↓↓↓

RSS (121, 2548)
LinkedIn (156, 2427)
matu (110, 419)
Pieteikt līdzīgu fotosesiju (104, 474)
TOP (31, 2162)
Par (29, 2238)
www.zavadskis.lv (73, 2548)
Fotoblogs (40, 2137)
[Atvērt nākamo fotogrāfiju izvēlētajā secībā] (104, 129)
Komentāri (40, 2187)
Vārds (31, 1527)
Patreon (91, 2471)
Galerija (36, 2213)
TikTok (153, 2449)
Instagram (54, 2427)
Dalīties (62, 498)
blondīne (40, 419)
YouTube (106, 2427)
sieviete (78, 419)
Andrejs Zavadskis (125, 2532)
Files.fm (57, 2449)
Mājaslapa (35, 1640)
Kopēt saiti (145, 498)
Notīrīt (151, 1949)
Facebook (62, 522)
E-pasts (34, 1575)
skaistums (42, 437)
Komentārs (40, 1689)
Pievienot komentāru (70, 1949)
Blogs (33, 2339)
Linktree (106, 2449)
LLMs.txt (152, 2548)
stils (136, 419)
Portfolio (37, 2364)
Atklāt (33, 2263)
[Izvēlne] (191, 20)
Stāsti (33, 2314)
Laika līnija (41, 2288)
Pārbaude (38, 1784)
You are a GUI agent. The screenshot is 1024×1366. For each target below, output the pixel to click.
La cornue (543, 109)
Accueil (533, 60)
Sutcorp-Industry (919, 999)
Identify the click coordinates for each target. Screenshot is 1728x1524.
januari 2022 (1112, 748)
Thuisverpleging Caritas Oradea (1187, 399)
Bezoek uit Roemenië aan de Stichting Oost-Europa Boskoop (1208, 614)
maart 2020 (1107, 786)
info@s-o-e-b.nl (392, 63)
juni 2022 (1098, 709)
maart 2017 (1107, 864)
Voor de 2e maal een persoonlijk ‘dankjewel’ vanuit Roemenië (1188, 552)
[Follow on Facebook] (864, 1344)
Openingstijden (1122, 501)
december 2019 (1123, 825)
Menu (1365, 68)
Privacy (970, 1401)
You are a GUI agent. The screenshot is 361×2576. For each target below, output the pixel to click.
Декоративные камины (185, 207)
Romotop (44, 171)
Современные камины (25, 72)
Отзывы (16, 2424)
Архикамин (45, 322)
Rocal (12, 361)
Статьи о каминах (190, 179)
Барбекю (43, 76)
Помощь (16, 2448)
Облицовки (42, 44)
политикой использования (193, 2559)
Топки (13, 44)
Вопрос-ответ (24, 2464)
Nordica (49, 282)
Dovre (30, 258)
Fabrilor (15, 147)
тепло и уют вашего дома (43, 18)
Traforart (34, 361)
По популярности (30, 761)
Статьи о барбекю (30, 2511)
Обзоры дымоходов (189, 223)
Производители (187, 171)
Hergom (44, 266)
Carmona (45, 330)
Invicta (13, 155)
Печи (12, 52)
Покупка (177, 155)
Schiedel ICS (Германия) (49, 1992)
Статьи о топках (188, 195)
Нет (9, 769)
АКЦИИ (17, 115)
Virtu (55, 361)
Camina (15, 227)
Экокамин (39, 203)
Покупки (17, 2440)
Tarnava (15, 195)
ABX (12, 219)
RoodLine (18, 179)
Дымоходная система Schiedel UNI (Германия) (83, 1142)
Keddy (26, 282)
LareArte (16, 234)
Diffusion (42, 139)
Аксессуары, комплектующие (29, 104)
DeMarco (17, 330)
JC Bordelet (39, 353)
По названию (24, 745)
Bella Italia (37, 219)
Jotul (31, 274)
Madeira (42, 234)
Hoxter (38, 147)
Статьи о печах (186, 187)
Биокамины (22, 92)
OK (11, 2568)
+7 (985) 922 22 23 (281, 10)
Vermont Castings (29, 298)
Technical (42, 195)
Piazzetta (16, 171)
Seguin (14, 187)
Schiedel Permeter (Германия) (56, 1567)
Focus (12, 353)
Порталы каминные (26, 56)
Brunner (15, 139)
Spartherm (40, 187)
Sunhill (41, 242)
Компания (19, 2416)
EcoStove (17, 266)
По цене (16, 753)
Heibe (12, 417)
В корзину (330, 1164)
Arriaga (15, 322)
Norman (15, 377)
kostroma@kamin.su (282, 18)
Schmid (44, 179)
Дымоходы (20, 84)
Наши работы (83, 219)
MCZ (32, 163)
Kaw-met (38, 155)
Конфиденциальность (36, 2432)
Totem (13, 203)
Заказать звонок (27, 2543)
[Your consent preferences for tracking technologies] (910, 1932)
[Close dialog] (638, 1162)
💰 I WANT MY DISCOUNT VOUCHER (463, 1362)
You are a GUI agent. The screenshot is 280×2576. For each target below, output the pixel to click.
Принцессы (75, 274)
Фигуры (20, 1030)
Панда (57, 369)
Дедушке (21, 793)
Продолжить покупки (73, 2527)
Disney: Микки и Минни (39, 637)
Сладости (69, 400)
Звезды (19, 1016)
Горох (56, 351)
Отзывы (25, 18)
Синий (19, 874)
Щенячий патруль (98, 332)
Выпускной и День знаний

↑↑↑

What you have to do -
An exact written copy of every entry is the required answer.

Solution for this exercise -
RSS (121, 2548)
LinkedIn (156, 2427)
matu (110, 419)
Pieteikt līdzīgu fotosesiju (104, 474)
TOP (31, 2162)
Par (29, 2238)
www.zavadskis.lv (73, 2548)
Fotoblogs (40, 2137)
[Atvērt nākamo fotogrāfiju izvēlētajā secībā] (104, 129)
Komentāri (40, 2187)
Vārds (31, 1527)
Patreon (91, 2471)
Galerija (36, 2213)
TikTok (153, 2449)
Instagram (54, 2427)
Dalīties (62, 498)
blondīne (40, 419)
YouTube (106, 2427)
sieviete (78, 419)
Andrejs Zavadskis (125, 2532)
Files.fm (57, 2449)
Mājaslapa (35, 1640)
Kopēt saiti (145, 498)
Notīrīt (151, 1949)
Facebook (62, 522)
E-pasts (34, 1575)
skaistums (42, 437)
Komentārs (40, 1689)
Pievienot komentāru (70, 1949)
Blogs (33, 2339)
Linktree (106, 2449)
LLMs.txt (152, 2548)
stils (136, 419)
Portfolio (37, 2364)
Atklāt (33, 2263)
[Izvēlne] (191, 20)
Stāsti (33, 2314)
Laika līnija (41, 2288)
Pārbaude (38, 1784)
You are a GUI agent. The screenshot is 1024×1366. For each target below, output the pixel to click.
La cornue (543, 109)
Accueil (533, 60)
Sutcorp-Industry (919, 999)
Identify the click coordinates for each target. Screenshot is 1728x1524.
januari 2022 (1112, 748)
Thuisverpleging Caritas Oradea (1187, 399)
Bezoek uit Roemenië aan de Stichting Oost-Europa Boskoop (1208, 614)
maart 2020 (1107, 786)
info@s-o-e-b.nl (392, 63)
juni 2022 (1098, 709)
maart 2017 (1107, 864)
Voor de 2e maal een persoonlijk ‘dankjewel’ vanuit Roemenië (1188, 552)
[Follow on Facebook] (864, 1344)
Openingstijden (1122, 501)
december 2019 (1123, 825)
Menu (1365, 68)
Privacy (970, 1401)
You are a GUI agent. The screenshot is 361×2576. For each target below, output the pixel to click.
Декоративные камины (185, 207)
Romotop (44, 171)
Современные камины (25, 72)
Отзывы (16, 2424)
Архикамин (45, 322)
Rocal (12, 361)
Статьи о каминах (190, 179)
Барбекю (43, 76)
Помощь (16, 2448)
Облицовки (42, 44)
политикой использования (193, 2559)
Топки (13, 44)
Вопрос-ответ (24, 2464)
Nordica (49, 282)
Dovre (30, 258)
Fabrilor (15, 147)
тепло и уют вашего дома (43, 18)
Traforart (34, 361)
По популярности (30, 761)
Статьи о барбекю (30, 2511)
Обзоры дымоходов (189, 223)
Производители (187, 171)
Hergom (44, 266)
Carmona (45, 330)
Invicta (13, 155)
Печи (12, 52)
Покупка (177, 155)
Schiedel ICS (Германия) (49, 1992)
Статьи о топках (188, 195)
Нет (9, 769)
АКЦИИ (17, 115)
Virtu (55, 361)
Camina (15, 227)
Экокамин (39, 203)
Покупки (17, 2440)
Tarnava (15, 195)
ABX (12, 219)
RoodLine (18, 179)
Дымоходная система Schiedel UNI (Германия) (83, 1142)
Keddy (26, 282)
LareArte (16, 234)
Diffusion (42, 139)
Аксессуары, комплектующие (29, 104)
DeMarco (17, 330)
JC Bordelet (39, 353)
По названию (24, 745)
Bella Italia (37, 219)
Jotul (31, 274)
Madeira (42, 234)
Hoxter (38, 147)
Статьи о печах (186, 187)
Биокамины (22, 92)
OK (11, 2568)
+7 (985) 922 22 23 (281, 10)
Vermont Castings (29, 298)
Technical (42, 195)
Piazzetta (16, 171)
Seguin (14, 187)
Schiedel Permeter (Германия) (56, 1567)
Focus (12, 353)
Порталы каминные (26, 56)
Brunner (15, 139)
Spartherm (40, 187)
Sunhill (41, 242)
Компания (19, 2416)
EcoStove (17, 266)
По цене (16, 753)
Heibe (12, 417)
В корзину (330, 1164)
Arriaga (15, 322)
Norman (15, 377)
kostroma@kamin.su (282, 18)
Schmid (44, 179)
Дымоходы (20, 84)
Наши работы (83, 219)
MCZ (32, 163)
Kaw-met (38, 155)
Конфиденциальность (36, 2432)
Totem (13, 203)
Заказать звонок (27, 2543)
[Your consent preferences for tracking technologies] (910, 1932)
[Close dialog] (638, 1162)
💰 I WANT MY DISCOUNT VOUCHER (463, 1362)
You are a GUI agent. The screenshot is 280×2576. For each target below, output the pixel to click.
Принцессы (75, 274)
Фигуры (20, 1030)
Панда (57, 369)
Дедушке (21, 793)
Продолжить покупки (73, 2527)
Disney: Микки и Минни (39, 637)
Сладости (69, 400)
Звезды (19, 1016)
Горох (56, 351)
Отзывы (25, 18)
Синий (19, 874)
Щенячий патруль (98, 332)
Выпускной и День знаний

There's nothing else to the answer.